▶ **Job**
Print the Java web framework discussion in full, word for word.

▶ **Source excerpt**
========================================
So the bits and pieces are certainly there, and even the JCP does good work sometimes (JAX-RS) that becomes good standard APIs with many different implementations.

[1]: http://dropwizard.codahale.com/getting-started/



Ninja web framework [1] is also worth a look. It's similar to Dropwizard in that it's less of a framework and more like a well thought out archetype building upon the best Java libraries. Two main differences I see are Ninja uses Guice for DI whereas dropwizard is manual DI. Dropwizard uses JAX-RS while Ninja has its own Play 1 style routing system.

While I really like JAX-RS, the reference impl Jersey uses HK2 for dependency injection, which makes it odd to integrate into a Guice application (in fact Guice support is still lacking with Jersey 2.x).

[1]: http://www.ninjaframework.org


Dropwizard is a bit heavy by Node standards. The health checks, in the NPM-style system, would be its own package. The configuration class would be its own package. Resources would be their own package. Liquibase or Freemarker wouldn't be built in, nor would JDBI.
========================================
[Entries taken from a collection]
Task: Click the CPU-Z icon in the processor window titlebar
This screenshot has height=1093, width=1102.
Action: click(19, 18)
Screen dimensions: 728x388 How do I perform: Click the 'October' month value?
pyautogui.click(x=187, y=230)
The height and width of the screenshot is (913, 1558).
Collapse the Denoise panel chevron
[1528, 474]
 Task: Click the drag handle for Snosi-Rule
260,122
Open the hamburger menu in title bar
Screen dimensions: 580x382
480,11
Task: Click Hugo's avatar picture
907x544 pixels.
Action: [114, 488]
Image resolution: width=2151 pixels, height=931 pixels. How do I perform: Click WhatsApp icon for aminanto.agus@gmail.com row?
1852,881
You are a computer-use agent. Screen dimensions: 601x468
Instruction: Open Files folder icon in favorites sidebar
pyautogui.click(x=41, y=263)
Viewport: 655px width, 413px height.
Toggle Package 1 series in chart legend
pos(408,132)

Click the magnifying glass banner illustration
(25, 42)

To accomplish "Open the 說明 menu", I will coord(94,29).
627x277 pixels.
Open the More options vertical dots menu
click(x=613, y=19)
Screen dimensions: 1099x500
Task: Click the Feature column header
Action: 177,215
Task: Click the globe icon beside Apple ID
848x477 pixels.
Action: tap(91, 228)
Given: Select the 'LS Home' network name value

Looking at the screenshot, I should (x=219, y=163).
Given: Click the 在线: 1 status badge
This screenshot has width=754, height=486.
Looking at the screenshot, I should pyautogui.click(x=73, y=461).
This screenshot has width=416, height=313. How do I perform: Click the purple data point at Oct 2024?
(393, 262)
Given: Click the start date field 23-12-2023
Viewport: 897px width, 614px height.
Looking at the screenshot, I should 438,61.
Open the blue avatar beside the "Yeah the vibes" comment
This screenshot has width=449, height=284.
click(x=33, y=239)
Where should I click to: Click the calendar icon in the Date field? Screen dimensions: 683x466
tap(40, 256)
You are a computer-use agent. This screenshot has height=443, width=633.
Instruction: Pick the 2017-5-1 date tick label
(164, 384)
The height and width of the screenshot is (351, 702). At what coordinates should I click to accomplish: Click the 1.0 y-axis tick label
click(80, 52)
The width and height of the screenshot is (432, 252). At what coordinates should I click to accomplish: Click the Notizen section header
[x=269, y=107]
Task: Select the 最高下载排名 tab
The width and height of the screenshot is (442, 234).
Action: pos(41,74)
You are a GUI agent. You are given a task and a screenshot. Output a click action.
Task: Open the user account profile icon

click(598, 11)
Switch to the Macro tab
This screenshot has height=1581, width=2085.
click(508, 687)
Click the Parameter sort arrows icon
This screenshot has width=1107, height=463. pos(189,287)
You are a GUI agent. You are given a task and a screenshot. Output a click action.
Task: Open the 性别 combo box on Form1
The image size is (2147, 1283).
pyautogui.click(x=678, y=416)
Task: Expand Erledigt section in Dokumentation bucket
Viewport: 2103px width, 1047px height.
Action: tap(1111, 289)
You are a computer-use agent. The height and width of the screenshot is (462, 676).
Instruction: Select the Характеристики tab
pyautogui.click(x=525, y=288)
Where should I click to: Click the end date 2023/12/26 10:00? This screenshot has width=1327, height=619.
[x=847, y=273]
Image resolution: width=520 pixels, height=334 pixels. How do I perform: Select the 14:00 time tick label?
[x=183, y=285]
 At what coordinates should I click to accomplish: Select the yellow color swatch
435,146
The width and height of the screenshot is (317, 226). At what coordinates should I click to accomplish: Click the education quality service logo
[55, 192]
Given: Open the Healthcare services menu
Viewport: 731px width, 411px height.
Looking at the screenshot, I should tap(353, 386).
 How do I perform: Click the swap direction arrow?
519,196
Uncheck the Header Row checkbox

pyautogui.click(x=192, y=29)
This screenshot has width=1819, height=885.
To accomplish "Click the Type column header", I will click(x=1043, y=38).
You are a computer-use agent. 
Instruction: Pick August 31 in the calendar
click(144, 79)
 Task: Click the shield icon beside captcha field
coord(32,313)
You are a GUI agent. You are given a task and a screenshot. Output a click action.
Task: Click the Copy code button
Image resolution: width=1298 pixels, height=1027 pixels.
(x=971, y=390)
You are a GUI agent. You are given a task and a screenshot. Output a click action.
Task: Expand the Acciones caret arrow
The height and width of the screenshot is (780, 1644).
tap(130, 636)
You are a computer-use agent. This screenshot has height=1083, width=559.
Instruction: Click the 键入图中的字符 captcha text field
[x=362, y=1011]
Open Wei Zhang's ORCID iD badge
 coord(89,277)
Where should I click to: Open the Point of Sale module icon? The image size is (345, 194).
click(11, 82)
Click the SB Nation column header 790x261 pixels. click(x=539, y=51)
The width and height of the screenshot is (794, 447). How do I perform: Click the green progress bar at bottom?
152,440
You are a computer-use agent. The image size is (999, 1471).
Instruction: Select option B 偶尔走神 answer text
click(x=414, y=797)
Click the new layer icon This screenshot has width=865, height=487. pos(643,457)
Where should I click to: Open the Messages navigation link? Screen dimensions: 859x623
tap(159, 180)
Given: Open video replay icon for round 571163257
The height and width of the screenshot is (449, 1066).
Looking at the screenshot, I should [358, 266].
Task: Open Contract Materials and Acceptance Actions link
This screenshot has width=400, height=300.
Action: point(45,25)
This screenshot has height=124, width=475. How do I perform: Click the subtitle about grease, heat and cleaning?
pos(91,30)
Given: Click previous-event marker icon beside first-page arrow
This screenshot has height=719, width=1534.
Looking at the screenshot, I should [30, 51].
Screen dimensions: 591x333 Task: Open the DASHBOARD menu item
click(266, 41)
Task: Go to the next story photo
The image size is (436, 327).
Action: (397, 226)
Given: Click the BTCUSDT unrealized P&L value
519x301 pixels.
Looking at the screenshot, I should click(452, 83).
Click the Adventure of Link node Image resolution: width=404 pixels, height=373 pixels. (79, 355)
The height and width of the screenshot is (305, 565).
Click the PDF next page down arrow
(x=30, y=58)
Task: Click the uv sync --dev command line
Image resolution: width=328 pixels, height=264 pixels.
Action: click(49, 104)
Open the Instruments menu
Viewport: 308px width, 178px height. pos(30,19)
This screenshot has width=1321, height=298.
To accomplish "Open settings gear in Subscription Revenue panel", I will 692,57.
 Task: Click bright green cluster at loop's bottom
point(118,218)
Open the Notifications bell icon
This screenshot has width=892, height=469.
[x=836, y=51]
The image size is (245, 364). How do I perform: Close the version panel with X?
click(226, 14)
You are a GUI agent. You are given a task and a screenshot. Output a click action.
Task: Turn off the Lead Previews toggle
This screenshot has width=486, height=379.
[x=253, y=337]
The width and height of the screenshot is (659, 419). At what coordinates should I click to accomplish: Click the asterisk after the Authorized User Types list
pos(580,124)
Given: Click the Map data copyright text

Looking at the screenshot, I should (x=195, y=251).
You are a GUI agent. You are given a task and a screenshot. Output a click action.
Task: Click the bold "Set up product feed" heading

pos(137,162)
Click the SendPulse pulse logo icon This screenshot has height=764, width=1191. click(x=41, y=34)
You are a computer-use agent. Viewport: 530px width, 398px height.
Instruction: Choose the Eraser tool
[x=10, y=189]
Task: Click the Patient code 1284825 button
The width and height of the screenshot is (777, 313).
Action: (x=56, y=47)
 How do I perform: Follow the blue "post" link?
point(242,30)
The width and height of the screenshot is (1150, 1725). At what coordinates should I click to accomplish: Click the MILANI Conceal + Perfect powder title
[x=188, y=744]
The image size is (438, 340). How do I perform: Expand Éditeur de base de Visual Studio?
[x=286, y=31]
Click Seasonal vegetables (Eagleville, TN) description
========================================
▶ **Exercise solution**
So the bits and pieces are certainly there, and even the JCP does good work sometimes (JAX-RS) that becomes good standard APIs with many different implementations.

[1]: http://dropwizard.codahale.com/getting-started/



Ninja web framework [1] is also worth a look. It's similar to Dropwizard in that it's less of a framework and more like a well thought out archetype building upon the best Java libraries. Two main differences I see are Ninja uses Guice for DI whereas dropwizard is manual DI. Dropwizard uses JAX-RS while Ninja has its own Play 1 style routing system.

While I really like JAX-RS, the reference impl Jersey uses HK2 for dependency injection, which makes it odd to integrate into a Guice application (in fact Guice support is still lacking with Jersey 2.x).

[1]: http://www.ninjaframework.org


Dropwizard is a bit heavy by Node standards. The health checks, in the NPM-style system, would be its own package. The configuration class would be its own package. Resources would be their own package. Liquibase or Freemarker wouldn't be built in, nor would JDBI.